Tarea A
En el fragmento sobre el robo, ¿qué orden dio Spaggiari después de inspeccionar las primeras cajas?
Tarea B
Copia textualmente el pasaje del fragmento sobre el robo desde "Abandonaron la cámara" hasta "responsables del robo.".

Fragmento proporcionado
************

Abrieron alrededor de 400 cajas de seguridad, encontrando desde joyas y bonos a fotografías pornográficas de miembros destacados de la sociedad de Niza, con las que empapelaron las paredes de la cámara. Tras inspeccionar las primeras cajas, Spaggiari dio una directriz: no debían tocar nada de las que contuvieran menos de 30.000 dólares. Estaban todos tan eufóricos que Bert incluso encargó a uno de sus hombres que fuese a comprar vino y algunos manjares de comer. Organizaron todo un festín.
Abandonaron la cámara en la madrugada del lunes, llevándose consigo entre 18 y 20 millones de dólares y dejando un escrito sobre el muro de hormigón que ayudaría a alimentar la leyenda del golpe: Ni armes, ni violence et sans haine (Ni armas, ni violencia y sin odio); además de todas las sobras y desperdicios del gran banquete de celebración.
El robo conmocionó a todo el país, por lo ingenioso de su ejecución, por la cuantía sustraída así como el desafío a las autoridades que parecía evidenciar aquella sentencia final. Entre los ciudadanos, por otro lado, gustó ese gesto de que dejaran intactas las cajas menos valiosas y pusieran en ridículo a algunos peces gordos. La conclusión de todo aquello fue que la Policía recibió fuertes presiones para atrapar cuanto antes a cualquier precio a los responsables del robo.
Irónicamente fue un arranque de celos lo que desencadenó las detenciones. La novia de uno de los asaltantes, sospechando que éste le era infiel por sus continuas ausencias (en los días en los que andaba trabajando en el túnel), comenzó a hablar más de la cuenta con unos y otros y los agentes que pateaban los barrios bajos consiguieron hilar cabos. Una vez detenido él, sus compañeros fueron cayendo uno tras otro. Hasta llegar a Albert Spaggiari.
El hombre de Pinochet
Cuando el antiguo Boina Roja hizo añicos la ventana del despacho del juez para emprender su huida, sumó varios tantos a su ya considerable leyenda. Se daba a la fuga sin provocar un rasguño a nadie, como tampoco hizo en el banco. Y pocos días después, un hombre anónimo contactó con la prensa para mostrar un giro postal por 700 dólares que había recibido de Spaggiari: “Por los desperfectos”. El individuo era el dueño del coche sobre el que había saltado el prófugo antes de caer al suelo y subir a la moto que lo llevaría lejos.

************

Información mostrada
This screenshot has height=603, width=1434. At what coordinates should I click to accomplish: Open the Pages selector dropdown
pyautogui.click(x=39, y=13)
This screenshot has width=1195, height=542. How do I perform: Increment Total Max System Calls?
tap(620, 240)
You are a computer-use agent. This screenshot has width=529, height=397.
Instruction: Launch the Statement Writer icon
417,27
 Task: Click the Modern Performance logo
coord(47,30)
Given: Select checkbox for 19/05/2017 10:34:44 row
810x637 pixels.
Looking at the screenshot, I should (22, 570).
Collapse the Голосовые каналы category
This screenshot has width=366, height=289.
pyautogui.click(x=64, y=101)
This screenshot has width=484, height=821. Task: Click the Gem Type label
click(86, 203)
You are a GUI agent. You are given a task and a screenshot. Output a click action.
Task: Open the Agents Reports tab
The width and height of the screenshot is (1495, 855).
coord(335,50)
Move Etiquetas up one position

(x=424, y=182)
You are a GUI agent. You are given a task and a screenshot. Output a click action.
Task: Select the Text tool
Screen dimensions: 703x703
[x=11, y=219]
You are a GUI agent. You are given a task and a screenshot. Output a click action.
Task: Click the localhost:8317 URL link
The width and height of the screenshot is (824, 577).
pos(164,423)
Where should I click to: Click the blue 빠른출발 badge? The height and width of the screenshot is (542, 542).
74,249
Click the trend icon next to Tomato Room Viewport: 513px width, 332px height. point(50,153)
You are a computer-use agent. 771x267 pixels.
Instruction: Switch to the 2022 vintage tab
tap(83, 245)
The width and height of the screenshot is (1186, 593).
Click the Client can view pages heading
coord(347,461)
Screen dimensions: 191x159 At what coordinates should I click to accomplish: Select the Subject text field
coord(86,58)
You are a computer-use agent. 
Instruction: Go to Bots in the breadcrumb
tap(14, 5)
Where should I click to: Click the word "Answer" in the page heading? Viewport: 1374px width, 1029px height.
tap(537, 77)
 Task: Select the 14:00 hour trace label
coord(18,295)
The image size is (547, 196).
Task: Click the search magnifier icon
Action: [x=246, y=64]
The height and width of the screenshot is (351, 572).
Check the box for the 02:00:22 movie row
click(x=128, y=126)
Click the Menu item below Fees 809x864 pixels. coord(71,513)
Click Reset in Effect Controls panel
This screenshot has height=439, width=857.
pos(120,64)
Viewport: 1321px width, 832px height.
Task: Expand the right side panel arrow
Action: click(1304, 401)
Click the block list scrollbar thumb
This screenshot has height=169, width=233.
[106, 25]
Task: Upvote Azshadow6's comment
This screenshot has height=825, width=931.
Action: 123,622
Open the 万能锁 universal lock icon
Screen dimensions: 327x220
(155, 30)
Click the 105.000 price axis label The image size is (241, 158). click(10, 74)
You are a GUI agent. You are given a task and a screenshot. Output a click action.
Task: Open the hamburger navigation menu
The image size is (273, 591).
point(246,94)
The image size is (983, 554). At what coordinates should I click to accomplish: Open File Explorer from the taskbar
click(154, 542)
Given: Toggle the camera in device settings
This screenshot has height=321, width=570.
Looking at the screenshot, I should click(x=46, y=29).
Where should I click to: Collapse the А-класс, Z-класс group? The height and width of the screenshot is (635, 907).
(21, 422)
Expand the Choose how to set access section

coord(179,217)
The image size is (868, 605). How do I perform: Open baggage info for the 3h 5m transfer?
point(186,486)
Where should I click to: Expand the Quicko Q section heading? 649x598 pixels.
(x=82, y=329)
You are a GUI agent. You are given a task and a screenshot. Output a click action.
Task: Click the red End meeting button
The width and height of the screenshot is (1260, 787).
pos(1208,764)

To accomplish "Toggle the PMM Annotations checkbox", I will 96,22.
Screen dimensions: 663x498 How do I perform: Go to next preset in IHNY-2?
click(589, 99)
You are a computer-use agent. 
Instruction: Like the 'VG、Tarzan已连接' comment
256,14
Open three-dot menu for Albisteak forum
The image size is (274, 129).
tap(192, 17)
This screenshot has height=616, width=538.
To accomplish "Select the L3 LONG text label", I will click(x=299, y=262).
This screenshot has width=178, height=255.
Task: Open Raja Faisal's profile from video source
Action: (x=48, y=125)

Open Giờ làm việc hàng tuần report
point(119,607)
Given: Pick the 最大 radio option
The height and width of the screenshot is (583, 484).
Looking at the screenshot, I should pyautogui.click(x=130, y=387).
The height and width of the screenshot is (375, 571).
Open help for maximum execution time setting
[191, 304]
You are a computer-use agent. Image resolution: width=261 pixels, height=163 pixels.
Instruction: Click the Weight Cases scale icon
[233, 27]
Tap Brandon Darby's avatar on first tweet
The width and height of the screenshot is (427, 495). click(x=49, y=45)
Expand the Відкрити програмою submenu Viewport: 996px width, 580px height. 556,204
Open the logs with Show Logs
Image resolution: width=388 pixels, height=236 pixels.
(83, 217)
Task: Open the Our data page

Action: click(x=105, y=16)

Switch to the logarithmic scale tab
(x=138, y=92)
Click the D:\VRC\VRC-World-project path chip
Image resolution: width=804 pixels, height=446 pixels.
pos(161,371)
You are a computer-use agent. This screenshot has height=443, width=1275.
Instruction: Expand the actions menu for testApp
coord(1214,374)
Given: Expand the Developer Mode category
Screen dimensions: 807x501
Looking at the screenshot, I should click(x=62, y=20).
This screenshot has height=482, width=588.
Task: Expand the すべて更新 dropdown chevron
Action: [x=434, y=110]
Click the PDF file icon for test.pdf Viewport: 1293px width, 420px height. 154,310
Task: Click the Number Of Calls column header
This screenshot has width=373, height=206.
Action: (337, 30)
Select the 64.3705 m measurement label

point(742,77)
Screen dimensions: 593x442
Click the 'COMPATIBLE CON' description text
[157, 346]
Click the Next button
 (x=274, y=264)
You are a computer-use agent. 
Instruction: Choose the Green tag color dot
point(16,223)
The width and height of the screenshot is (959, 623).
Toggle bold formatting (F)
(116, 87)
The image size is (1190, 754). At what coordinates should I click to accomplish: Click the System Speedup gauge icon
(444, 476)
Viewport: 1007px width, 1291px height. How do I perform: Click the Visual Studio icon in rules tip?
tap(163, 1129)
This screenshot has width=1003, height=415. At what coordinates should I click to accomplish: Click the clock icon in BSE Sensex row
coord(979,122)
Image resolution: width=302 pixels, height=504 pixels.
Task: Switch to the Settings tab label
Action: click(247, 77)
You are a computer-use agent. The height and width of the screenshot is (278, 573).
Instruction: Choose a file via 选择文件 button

************

Respuesta A
No debían tocar nada de las cajas que contuvieran menos de 30.000 dólares.

Respuesta B
Abandonaron la cámara en la madrugada del lunes, llevándose consigo entre 18 y 20 millones de dólares y dejando un escrito sobre el muro de hormigón que ayudaría a alimentar la leyenda del golpe: Ni armes, ni violence et sans haine (Ni armas, ni violencia y sin odio); además de todas las sobras y desperdicios del gran banquete de celebración.
El robo conmocionó a todo el país, por lo ingenioso de su ejecución, por la cuantía sustraída así como el desafío a las autoridades que parecía evidenciar aquella sentencia final. Entre los ciudadanos, por otro lado, gustó ese gesto de que dejaran intactas las cajas menos valiosas y pusieran en ridículo a algunos peces gordos. La conclusión de todo aquello fue que la Policía recibió fuertes presiones para atrapar cuanto antes a cualquier precio a los responsables del robo.